Naar aanleiding hiervan hebben zij de volgende vragen.
De Jaarvergadering staat wederom in het teken van werkgelegenheid als hefboom voor
stabiliteit, veiligheid en het verminderen van migratiedruk. De leden van de NSC-fractie
vragen hoe het kabinet ervoor zorgt dat de banenagenda zich vertaalt in concrete en
meetbare resultaatdoelen (bijvoorbeeld banen per geïnvesteerde dollar, banen voor
jongeren/vrouwen, lokale skills-opbouw) en hoe de Kamer hierover periodiek inzicht
krijgt. Kan het kabinet een indicatorenset en rapportagekalender toezeggen, inclusief
baseline, targets en onafhankelijke validatie?
31. Antwoord van het kabinet:
Voor de resultatenrapportage houdt de Wereldbank (de Bank) de voortgang op 22 kernindicatoren
online bij via de Bank brede Scorecard, die publiek toegankelijk is.4 Dit omvat onder andere de voortgang op toegang tot gezondheidszorg, elektriciteit,
voedsel, water en transport, evenals verbeteringen in gezondheidszorg-, onderwijs-
en sociale beschermingssystemen.
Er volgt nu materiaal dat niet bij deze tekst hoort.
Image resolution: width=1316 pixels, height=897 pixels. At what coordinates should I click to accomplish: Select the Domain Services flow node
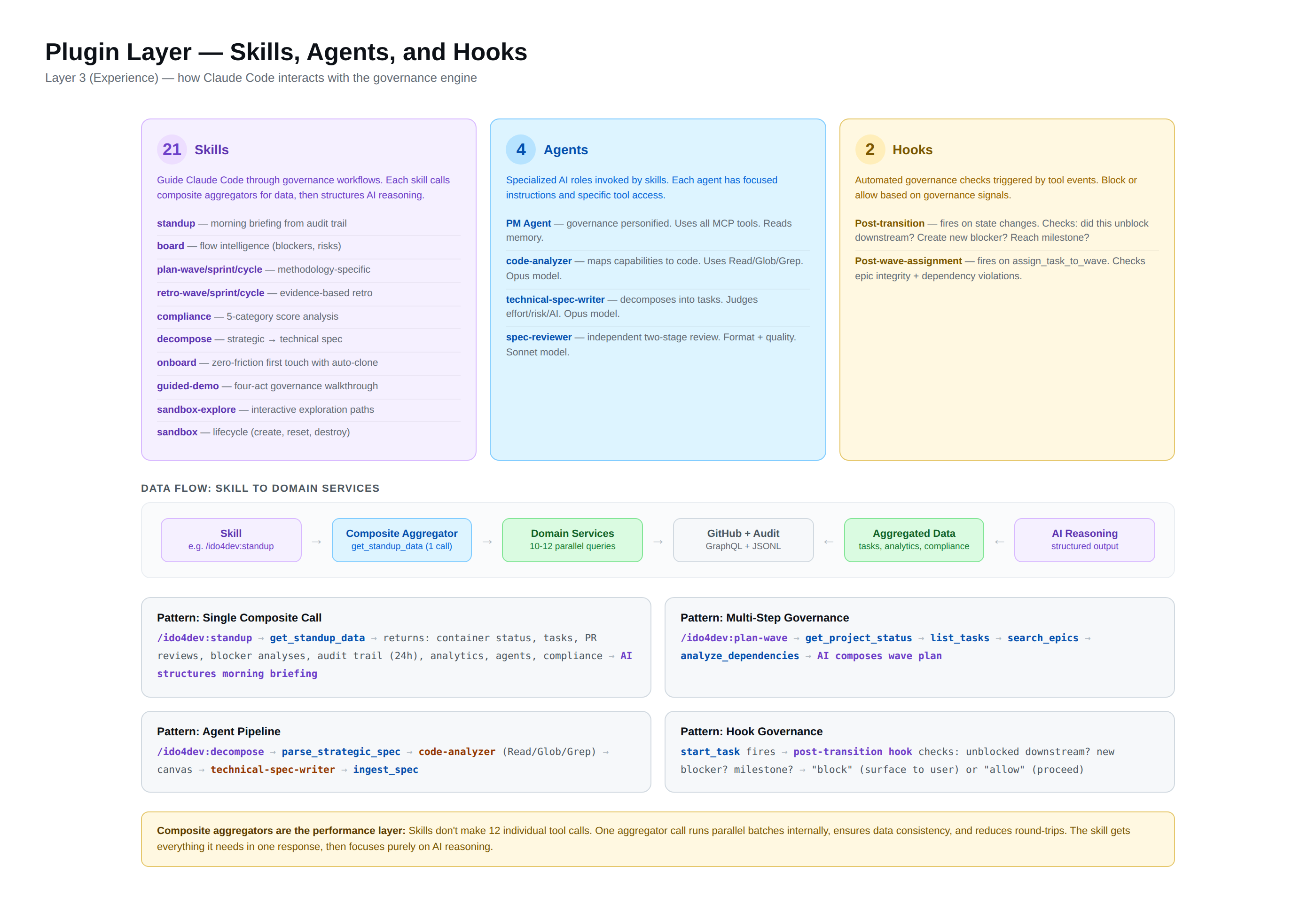[x=572, y=540]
Deze biedt de Kamer een volledig overzicht van de
gevraagde informatie, met de mogelijkheid deze per indicator, regio, land en demografische
groep uit te splitsen. Het kabinet ziet geen meerwaarde in het dupliceren van deze
informatie in een separate rapportage aan de Kamer.
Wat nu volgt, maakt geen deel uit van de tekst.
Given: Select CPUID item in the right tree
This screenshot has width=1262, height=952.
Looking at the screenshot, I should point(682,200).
De leden van de NSC-fractie onderschrijven de nadruk op domestic resource mobilisation en schuldhoudbaarheid. Hoe borgt het kabinet dat ondersteuning voor belastingdiensten,
schuldtransparantie en publiek financieel beheer voorwaardelijk wordt gekoppeld aan
daadwerkelijke hervormingen, zonder dat landen in acute problemen komen?
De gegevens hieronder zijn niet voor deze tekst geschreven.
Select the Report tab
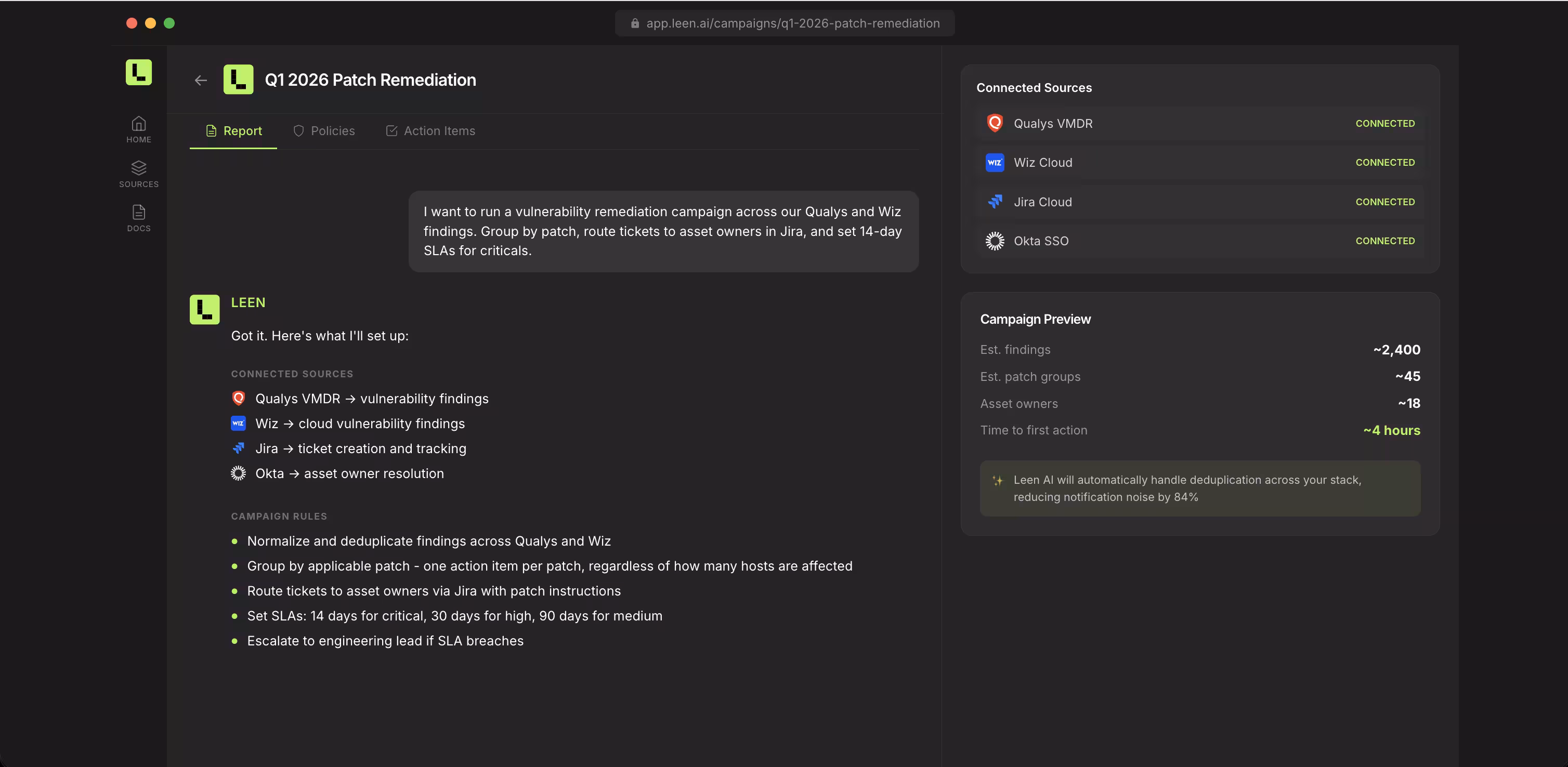Screen dimensions: 1568x767 [234, 131]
32. Antwoord van het kabinet:
De Bank bevordert hervormingen op het gebied van belastingdiensten, schuldtransparantie
en financieel beheer via een combinatie van concessionele financiering, beleidsdialoog
en technische assistentie. Binnen IDA worden (zachte) leningen gekoppeld aan aantoonbare
voortgang op hervormingen, zodat landen worden gestimuleerd om hun eigen inkomstenbasis
en begrotingsbeheer te versterken. Daarbij biedt de Bank via haar kennis en technische
assistentie ondersteuning bij beleidsontwikkeling, dataverzameling en uitvoering.
Nederland steunt deze aanpak en ziet in de Raad van Bewindvoerders toe op een evenwichtige
toepassing van conditionaliteit, waarbij landen de tijd en ondersteuning krijgen om
hervormingen door te voeren, zonder dat de financiële stabiliteit in gevaar komt.
De Bank werkt daarbij nauw samen met het IMF bij de beoordeling van schuldhoudbaarheid
en begrotingsrisico’s.
Kan het kabinet aangeven hoe zij binnen de Wereldbank en IDA snellere en voorspelbare
schuldherstructurering bepleit (inclusief betrokkenheid van private crediteuren en
nieuwe officiële crediteuren) en welke tijdspaden/doelmatigheidsnormen zij daar hanteert?
33. Antwoord van het kabinet:
De Bank, inclusief het IDA-loket voor de armste landen, speelt een centrale rol bij
het voorkomen en aanpakken van schuldencrises in lage-inkomenslanden. Zij combineert
beleidsdialoog, concessionele financiering en technische assistentie om landen te
helpen hun schulden duurzaam te beheren. Binnen deze aanpak bevordert de Bank hervormingen
gericht op binnenlandse inkomstenmobilisatie, transparant schuldbeheer en versterking
van publiek financieel bestuur.
Wanneer schulden onhoudbaar blijken, pleit Nederland binnen de Bank, het IMF en de
G20 voor snelle en voorspelbare schuldherstructurering. Het Common Framework, waarin
de Club van Parijs samenwerkt met nieuwe officiële crediteuren zoals China en India,
vormt hiertoe het centrale platform. Nederland dringt aan op kortere doorlooptijden,
duidelijke tijdpaden voor besluitvorming en gelijke behandeling van private en publieke
schuldeisers.
De Bank en het IMF ondersteunen dit proces met schuldhoudbaarheidsanalyses en beleidsadvies.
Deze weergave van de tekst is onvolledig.